NZZ heute über sesam: "Verzögerungen und Unsicherheiten..."

In der Neue Zürcher Zeitung heute auf Seite 13:

Warten auf «Sesam»

Verzögerungen und Unsicherheiten bei Forschungsprojekt zur psychischen Entwicklung von Kindern

Der Forschungsschwerpunkt «Sesam» an der Universität Basel, der die psychische Entwicklung untersucht, erfährt Verzögerungen. Zu juristischen Problemen kommen solche der Kommunikation hinzu.
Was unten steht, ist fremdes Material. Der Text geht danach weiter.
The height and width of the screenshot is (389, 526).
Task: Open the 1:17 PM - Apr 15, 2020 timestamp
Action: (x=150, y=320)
hof. Versprochen hatte der Schweizerische Nationalfonds bei der Ankündigung des Nationalen Forschungsschwerpunkts «Sesam» vor gut einem Jahr «Forschung von höchster Qualität auf internationalem Spitzenniveau». Der Nationalfonds lässt sich das gelobte Projekt einiges kosten: 10, 2 Millionen Franken trägt er an die Gesamtkosten der ersten Projektphase bis 2009 von 22,8 Millionen Franken bei. Die Forscher von «Sesam» (Swiss Etiological Study of Adjustment and Mental Health) wollen 3000 Kinder ab der zwölften Schwangerschaftswoche und ihre Familien während eines Zeitraums von 20 Jahren begleiten. Derart wollen sie ergründen, was die Verschiedenartigkeit individueller psychischer Entwicklung ausmacht. Man erhofft sich davon etwa Resultate für die Depressionsforschung. Angesiedelt ist «Sesam» an der Universität Basel. Angesichts der Eigenwerbung und der Höhe des mit Steuergeldern alimentierten Budgets müsste man annehmen, dass die Verantwortlichen möglichst umfassend über den Stand der Dinge informieren.
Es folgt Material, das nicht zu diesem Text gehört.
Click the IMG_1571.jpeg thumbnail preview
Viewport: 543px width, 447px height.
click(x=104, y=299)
Verwirrliche Kommunikation

Doch es macht den Anschein, dass man die Konflikte, die rund um «Sesam» entstanden sind, auf den Raum Basel beschränkt wissen möchte. So informierten zwar am vergangenen Donnerstag die Projektleitung und der Präsident des Nationalen Forschungsrates, Dieter Imboden, über ein von «Sesam» eingeholtes Rechtsgutachten, das insbesondere zur Frage der juristischen Zulässigkeit von Forschung an Kindern Stellung nimmt. Man lud zu einem ersten Teil der mehrstündigen Veranstaltung einige Basler Politiker ein, die in der Vergangenheit Kritik an «Sesam» geäussert hatten, darunter etwa die Ständerätin Anita Fetz, und zu einem zweiten Teil Vertreter der lokalen Presse und einen Wissenschaftsredaktor von Radio DRS. Dem Vernehmen nach bestand die ursprüngliche Idee darin, breit zu informieren, also auch die nationale Presse beizuziehen und eine Pressemitteilung zu verschicken; dies auch als Reaktion auf den von verschiedener Seite - unter anderem von der SP Basel-Stadt - vorgebrachten Vorwurf, die Projektverantwortlichen verhielten sich in der Sache «Sesam» zu wenig transparent. Doch schliesslich entschied man sich, das Rechtsgutachten einem kleinen Kreise vorzustellen.

Unklare Zuständigkeiten

Dieter Imboden zeigt Verständnis für dieses Vorgehen. «Sesam» befinde sich in einer schwierigen Situation, sagt er auf Anfrage. Das Projekt werde angegriffen und müsse sich inhaltlich verteidigen. Gleichzeitig werfe man den Verantwortlichen Intransparenz vor. Diese «enorme Dynamik» hätten alle Beteiligte von Beginn an unterschätzt. In der Tat hatte sich der Widerstand bereits vor dem offiziellen Start von «Sesam» (Februar 2006) formiert. Die fundamentale Kritik des Projekts erfolgt seit 2005 in regelmässigen Abständen vor allem von Seiten des «Basler Appells gegen Gentechnologie», der die Zulässigkeit der Forschung an Kindern grundsätzlich in Frage stellt. Der Basler Appell hatte im vergangenen März der Ethikkommission beider Basel (EKBB) gar eine von rund 12 000 Personen unterschriebene Petition übergeben. Darin wird die EKBB, die zurzeit das Forschungsprojekt begutachtet, aufgefordert, «Sesam» nicht zu bewilligen. Und die SP Basel- Stadt, die sich zwar in einem Positionspapier nicht grundsätzlich gegen «Sesam» stellt, verlangt, dass «keine öffentlichen Gelder ausgegeben werden, bevor das Projekt von der zuständigen Ethikkommission bewilligt worden ist».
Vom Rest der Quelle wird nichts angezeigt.